The funeral home's online obituary said Nicole loved to sing and dance and was a member of Auburn Baptist Church. It includes the family's thanks to law-enforcement officials and the community and is accompanied by a portrait of Nicole showing her blue eyes and face framed by long brown hair, superimposed on a background of clouds.
Nicole's mother, Tammy Weeks, who carried a plush panda-bear toy to a news conference Tuesday, said her daughter had touched many lives before hers was cut short. She became too overwhelmed with emotion to finish her prepared remarks and was ushered away.
Stacy Snider, a neighbor, said Nicole and her mother had a great relationship.
"Tammy spoiled her rotten. Bought her everything she wanted," she said.

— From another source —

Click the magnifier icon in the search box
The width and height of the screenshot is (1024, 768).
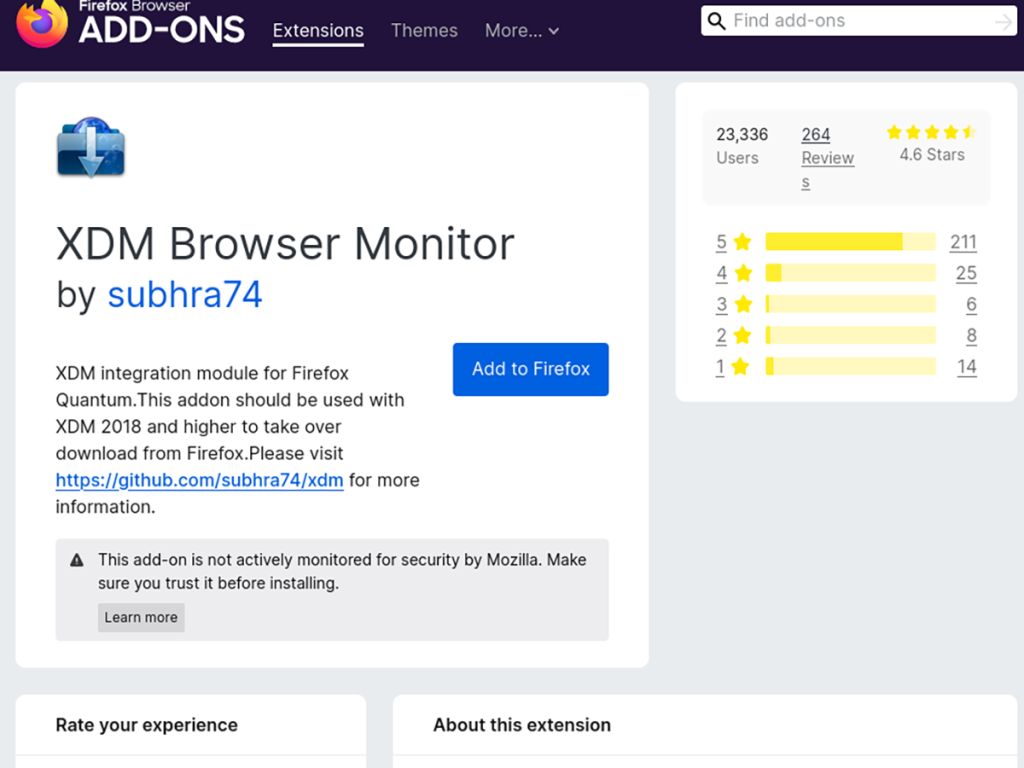click(717, 20)
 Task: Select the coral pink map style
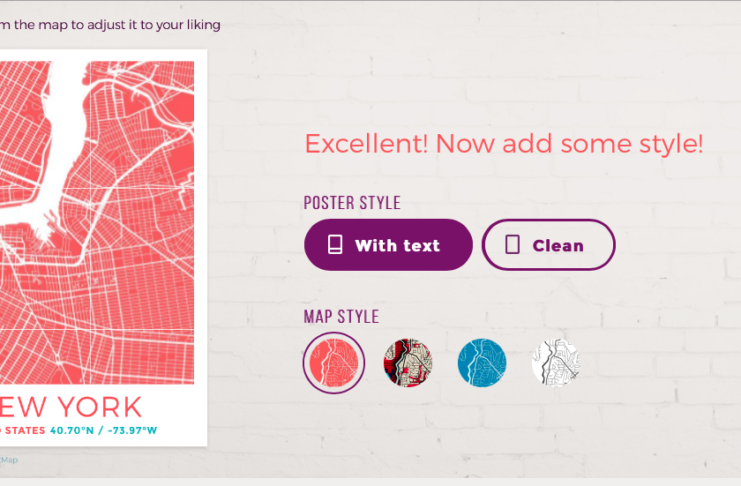[x=333, y=363]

Nicole endured a liver transplant as an infant, leaving scars that became fodder for bullies, her mother said. She also was diagnosed with lymphoma, spent six months in a coma after developing a respiratory condition, and contracted a drug-resistant bacterial infection. But she always pulled through.
After Nicole vanished, Snider said, her daughters told her the seventh-grader had showed them a picture of "David," with a thread of texts they had shared using the Kik Messenger app on her phone. Nicole had told her girls she would be sneaking out to meet him that night, Snider said.
That information was shared with police, and Kik Interactive gave the FBI evidence the company believes led to the arrests of the suspects, Kik spokesman Rod McLeod said.
Police initially charged Eisenhauer with kidnapping on Saturday, then added murder after Nicole's body was found, two hours south of campus. Another Virginia Tech student, 19-year-old Natalie Keepers, is charged with being an accessory before and after the crime, and helping to dispose of the body. Their attorneys have declined to comment.
Meanwhile, at Blacksburg Middle School, Nicole's classmates have been decorating a cherry blossom tree that will be planted in her memory once the weather warms up.